ASP.NET provides an infrastructure for authentication and authorization that will meet most of your needs for securing an application. Three authentication schemes are available: Forms, Windows, and Passport.
With Forms authentication you use a classic custom login page to gather credentials from users and to authenticate the information supplied against a database or other data store of authorized users. You can also leverage the FormsAuthentication APIs built into ASP.NET to issue a cookie back to the client. Recipes in this chapter show you how to use Forms authentication to restrict access to some or all pages of an application. We also show you how to restrict access to pages depending on the role assigned to the user .
Implementing Windows authentication involves using a standard Windows dialog box to gather user credentials and validating the user against existing Windows accounts. If your application runs on an intranet, you will find that the last recipe in the chapter helps you implement Windows authentication in record time.
Passport authentication uses Microsoft's Passport service to perform the required authentication. We haven't provided any examples in this chapter, not because Passport authentication is especially difficult but because we doubt many readers are actually implementing it. Irrespective of our personal views, we have yet to see much interest in Passport authentication on a commercial level.
If none of the built-in authentication schemes provided by ASP.NET meets the needs of your application, the .NET Framework provides the ability to create your own authentication scheme. This typically involves writing a custom class that implements the IAuthenticationModule interface and registering it to bypass the built-in .NET authentication. Custom authentication is not covered in this book, because of its individual nature.

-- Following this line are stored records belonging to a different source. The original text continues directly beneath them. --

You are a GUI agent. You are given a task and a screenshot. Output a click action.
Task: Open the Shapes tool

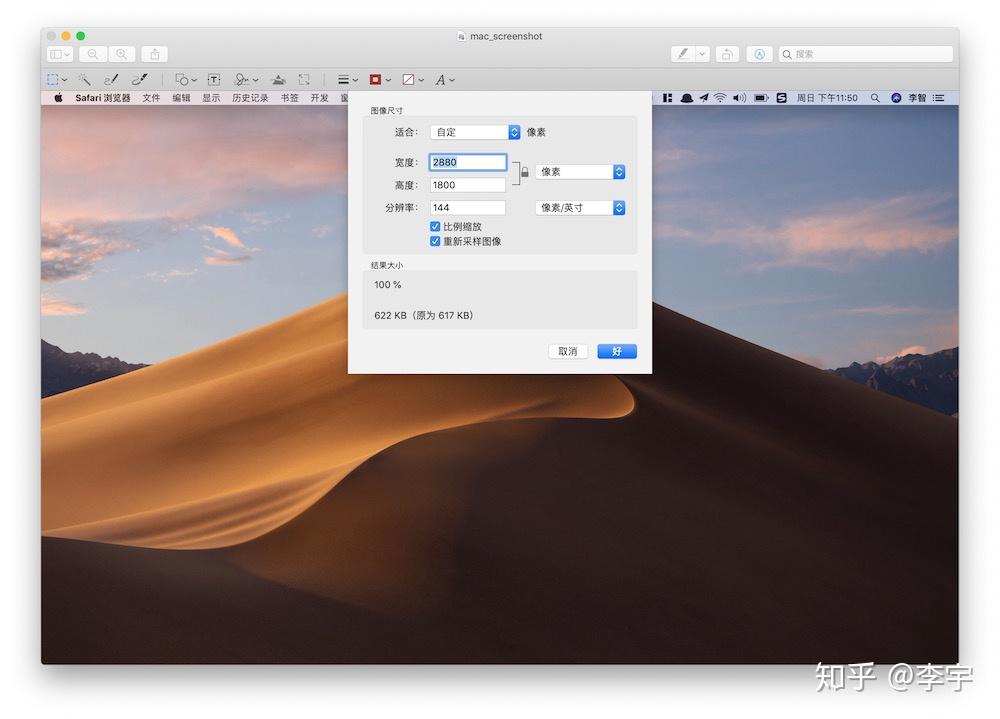(x=183, y=79)
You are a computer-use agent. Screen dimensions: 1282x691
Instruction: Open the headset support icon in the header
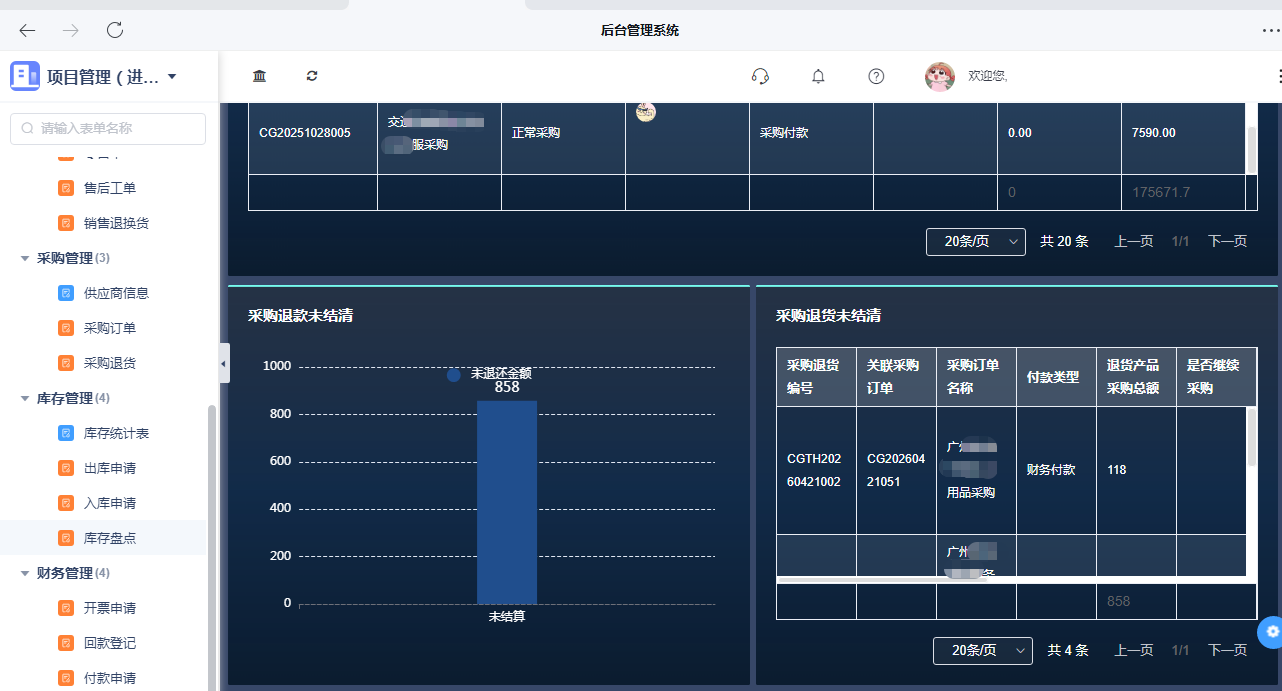(760, 76)
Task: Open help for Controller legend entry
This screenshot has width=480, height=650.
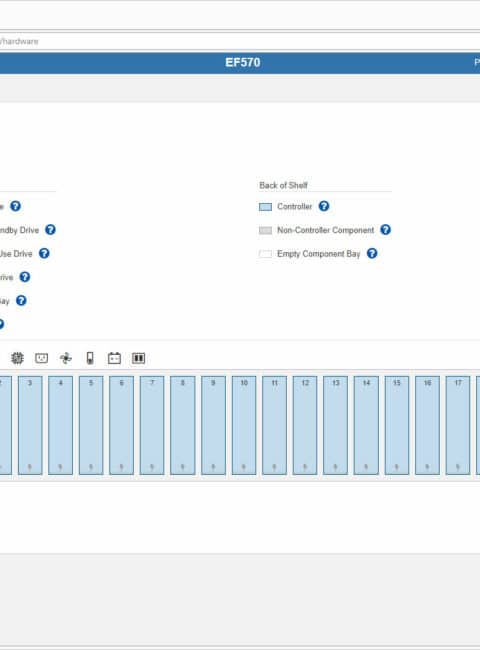Action: [x=324, y=206]
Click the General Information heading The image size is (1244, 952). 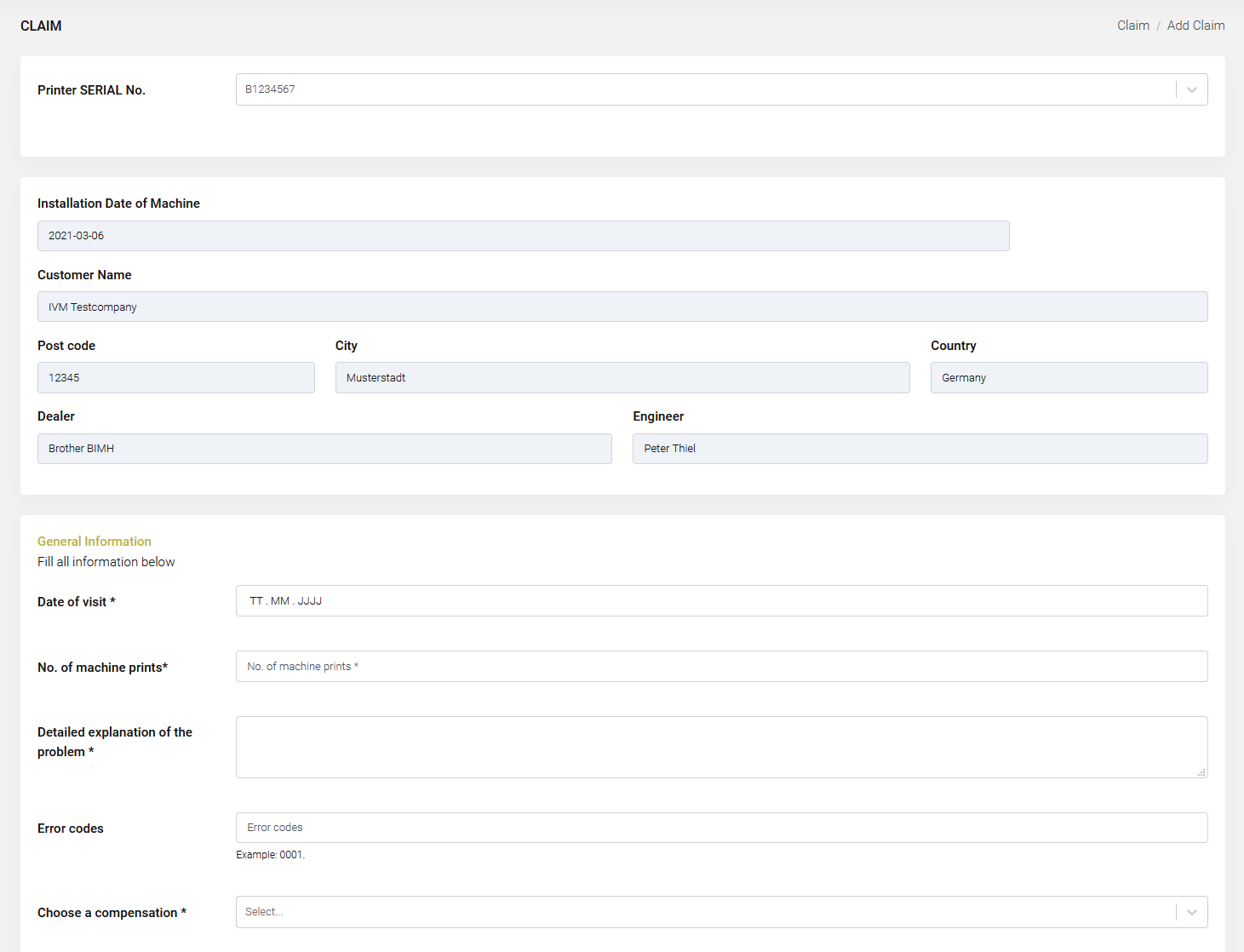[95, 542]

You can find more details in the MSDN Library by searching for the term "custom authentication".
This chapter provides several recipes for securing your applications using the built-in mechanisms provided by ASP.NET. These are usually adequate to meet the needs of your application.
One of the most important recommendations we can make is that you always have the security features of your application reviewed by key project stakeholders and security specialists. Bringing other perspectives to issues of security is always a good idea, because it is difficult to conceive of all the ways security may be breached in your environment. Having others inspect your plans saves you having to shoulder the entire security burden alone, which is never a wise or comfortable position to be in.